A autenticidade da sua poesia é eminentemente social, porque ela traduz toda a tragédia humana do sertanejo durante as estiagens, nas retiradas sem destino, sem lenço e sem documento. Como um estuário para onde confluem todas as águas dos rios, assim a sensibilidade de Patativa se transformou num Véu de Verônica, onde todos os Cristos sofridos do sertão vêm enxugar o seu rosto chagado ou banhado de lágrimas e sangue, onde todos os gemidos, todas as angústias, todas as palpitações, vão escoar no grande oceano que é o coração do sertanejo, irmão do sofrimento, e a sua inspiração filha predileta da sua dor e das suas lágrimas.

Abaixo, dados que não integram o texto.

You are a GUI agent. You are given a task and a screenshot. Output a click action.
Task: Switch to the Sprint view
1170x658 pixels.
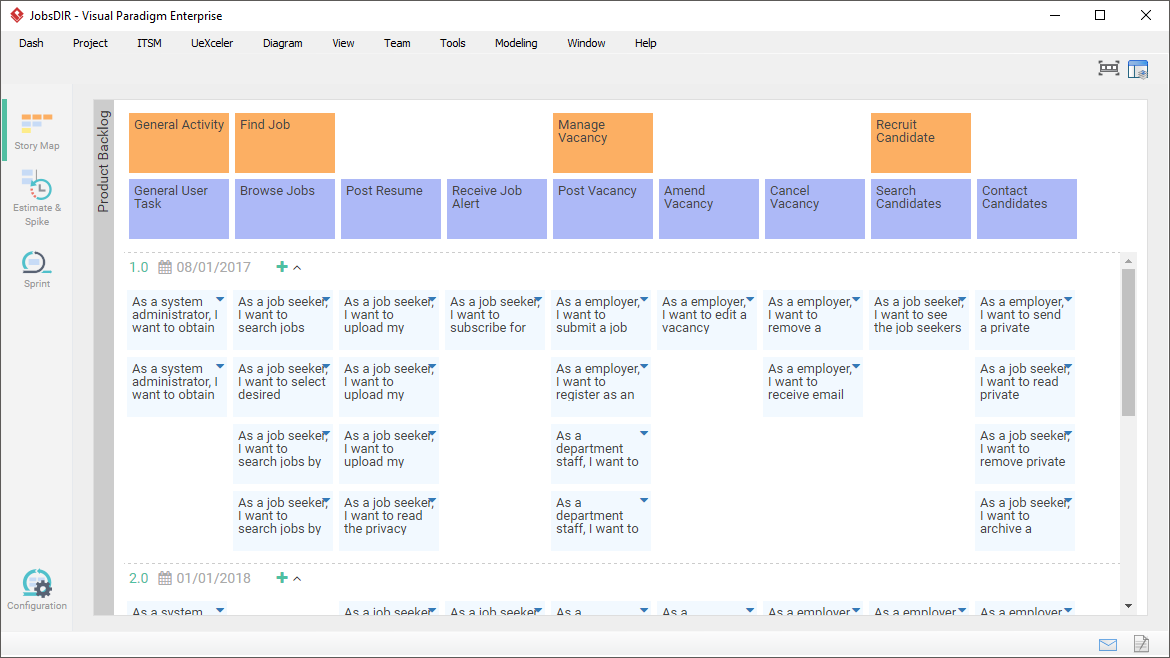37,268
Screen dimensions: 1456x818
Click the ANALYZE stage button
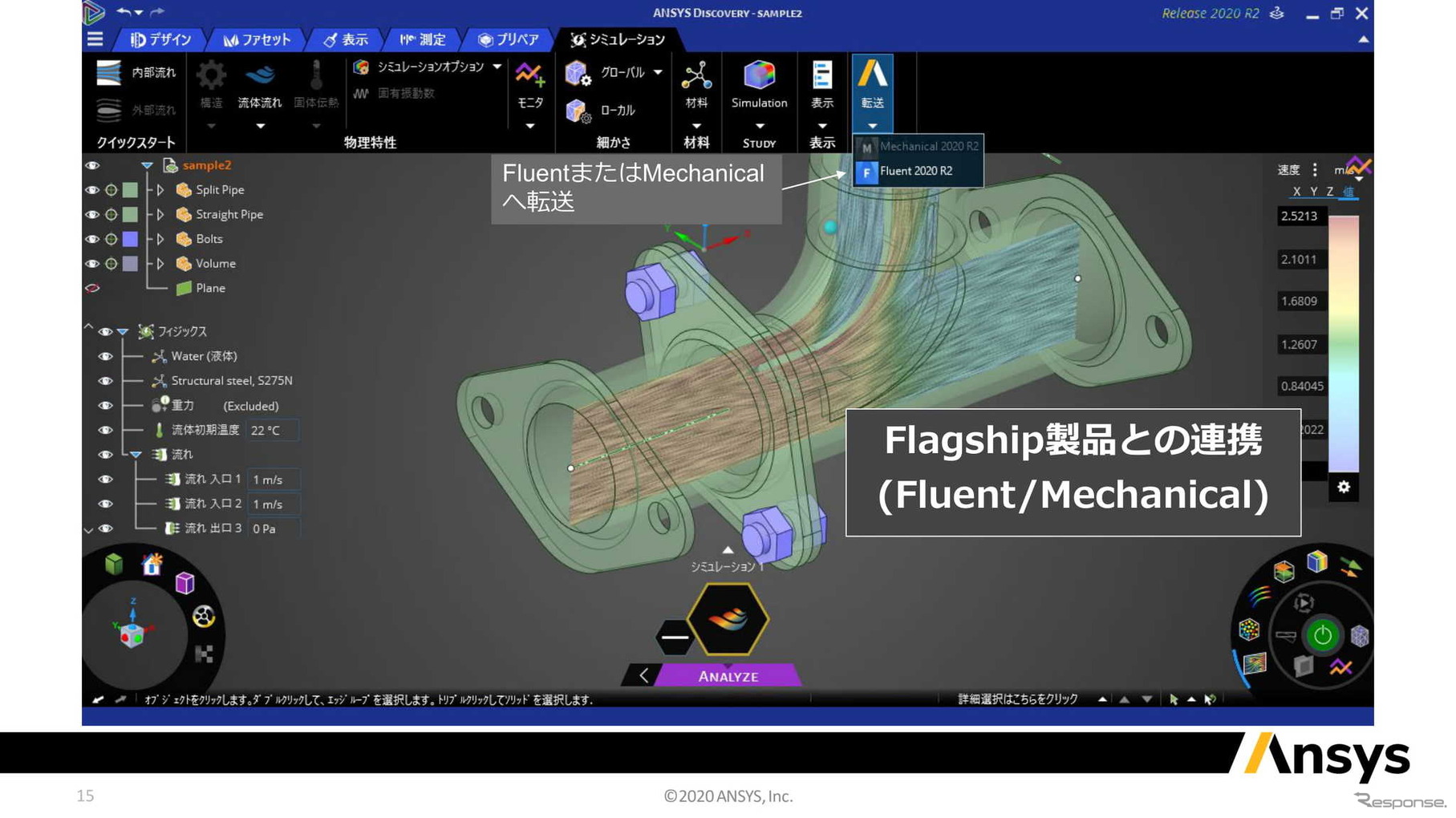click(x=728, y=676)
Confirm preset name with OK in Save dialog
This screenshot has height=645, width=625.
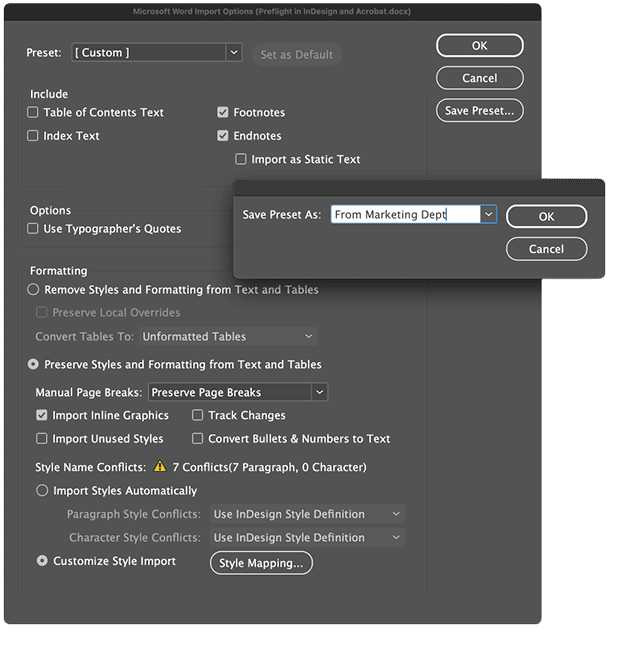tap(546, 216)
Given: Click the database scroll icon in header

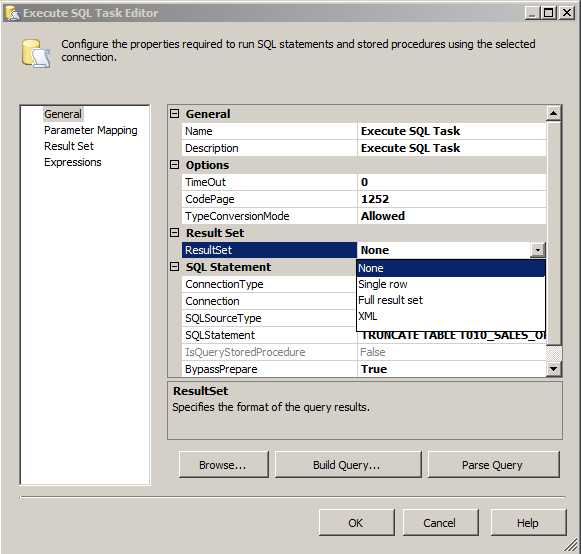Looking at the screenshot, I should tap(36, 54).
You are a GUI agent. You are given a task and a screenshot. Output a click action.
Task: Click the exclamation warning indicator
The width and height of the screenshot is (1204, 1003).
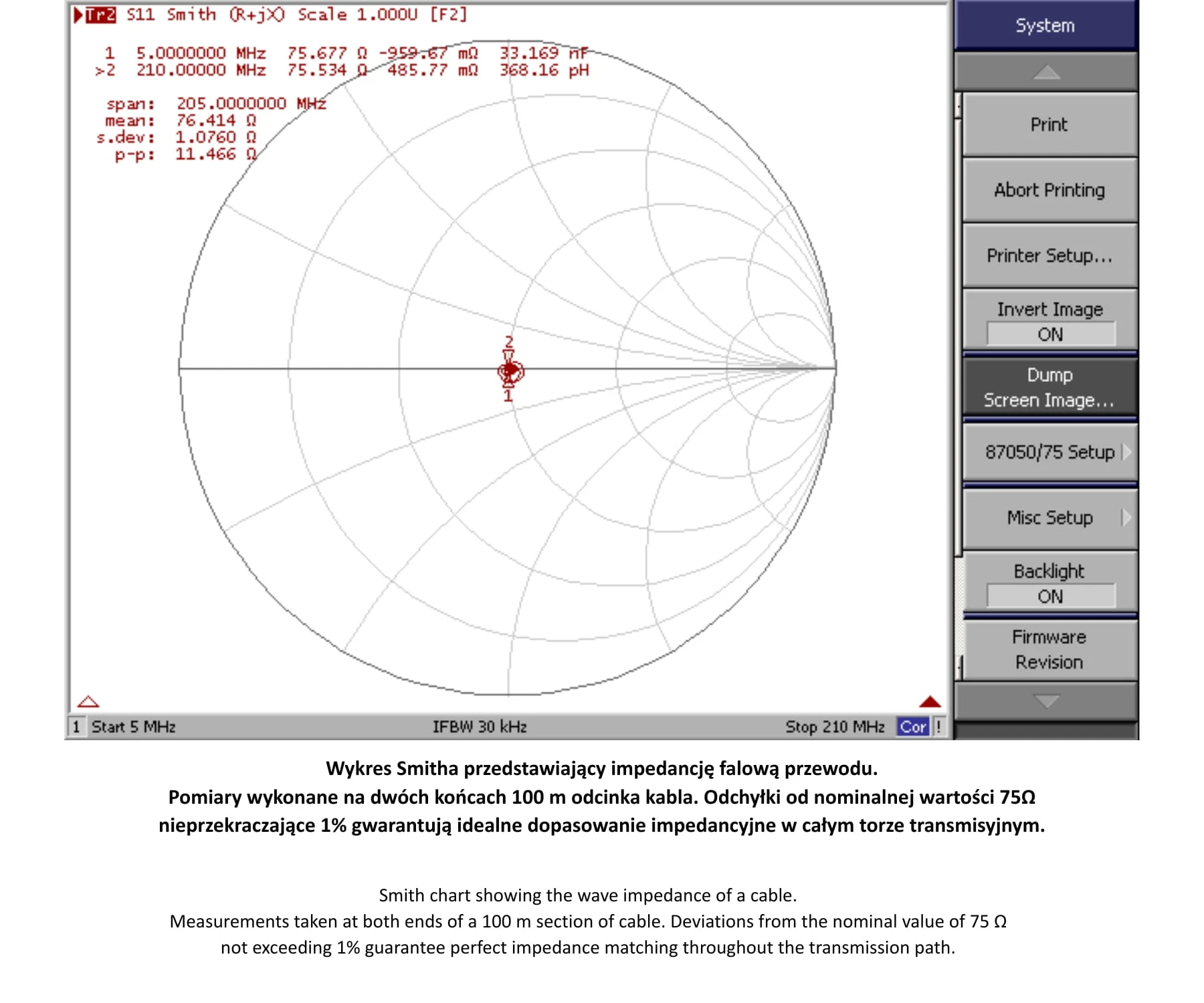point(938,726)
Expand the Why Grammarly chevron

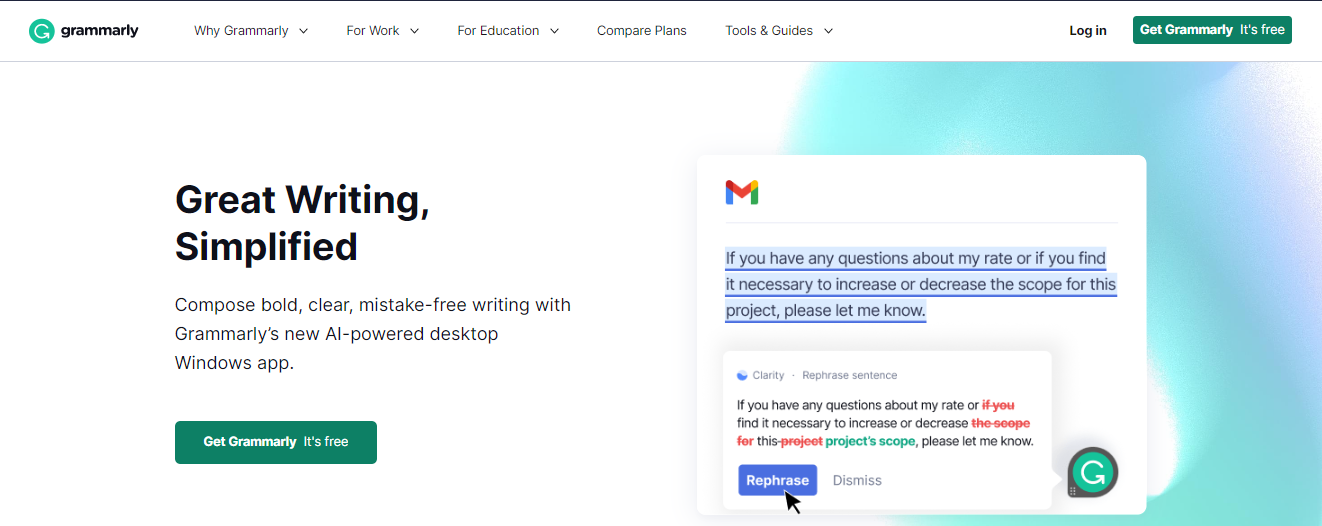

A poesia de Patativa é como as veredas e picadas do sertão. Tem rastro de gente, de gado, de bode, de preá, de tatu, só não tem pegadas de caiporas, duendes, almas penadas, cousas do outro mundo. Sua poesia é de um realismo cruciante. Não tem metáforas, tropos, estilizações beletristas, erudição livresca como a de certos cantadores. Suas imagens são naturais, colhidas da terra como o milho, o feijão, a batata que ele planta nos seus roçados.

A Bíblia diz que o homem foi feito do barro da terra. Mas Patativa foi feito também com o sol nordestino, com o luar prateado das nossas noites silenciosas, com as águas das chuvas, com as lágrimas e o suor do sertão.